As of March 4, 2005, the aggregate market value of the
Class A Common Stock held by non-affiliates was
approximately $12,000,000 and there were 4,842,211 shares
of Class A Common Stock and 100,000 shares of
Class B Common Stock issued and outstanding.
DOCUMENTS INCORPORATED BY REFERENCE
Portions of the definitive Proxy Statement of the Registrant for
the Annual Meeting of Shareholders to be held in June 2005 are
incorporated by reference into Part III hereof.
Safe Harbor Statement Under The Private
Securities Litigation Reform Act Of 1995: This annual report
contains forward looking statements within the
meaning of Section 27A of the Securities Act of 1933 and
Section 21E of the Securities Exchange Act of 1934,
including statements containing the words
anticipates, believes,
intends, estimates, expects,
projects and similar words.
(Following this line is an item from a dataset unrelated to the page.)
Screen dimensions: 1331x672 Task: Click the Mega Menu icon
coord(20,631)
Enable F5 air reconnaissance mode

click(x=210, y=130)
The forward looking
statements involve known and unknown risks, uncertainties and
other factors that may cause our actual results to be materially
different from any future results expressed or implied by such
forward looking statements. Such factors include, among others,
the following: the loss of certain significant customers; the
cyclicality of our construction and agricultural sales; the
availability of working capital; general economic and business
conditions, both nationally and in the markets in which we
operate or will operate; competition; and other factors
referenced in the Companys reports and registration
statements filed with the Securities and Exchange Commission.
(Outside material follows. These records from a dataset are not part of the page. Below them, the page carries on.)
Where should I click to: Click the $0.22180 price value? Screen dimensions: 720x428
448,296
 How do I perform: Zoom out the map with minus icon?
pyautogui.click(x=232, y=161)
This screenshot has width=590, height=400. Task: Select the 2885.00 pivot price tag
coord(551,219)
Given these uncertainties, prospective investors are cautioned
not to place undue reliance on such forward-looking statements.
The forward-looking statements contained herein speak only of
the Companys expectation as of the date of this annual
report. We disclaim any obligations to update any such factors
or publicly announce the result of any revisions to any of the
forward looking statements contained herein to reflect future
events or developments.
PART I
Narrative Description of Business
We are a contract manufacturer of highly engineered metal
components and subassemblies for construction, industrial, and
agricultural original equipment manufacturers
(OEMs). Our products include engine
enclosures, panels, platforms, frames, tanks and other
components used in backhoes, excavators, tractors, wheel
loaders, power generators, turf care equipment and similar
industrial equipment. Our products are typically highly
engineered, cosmetically sensitive, require structural strength
and contain complex weldments.
Our largest customers include Deere & Co.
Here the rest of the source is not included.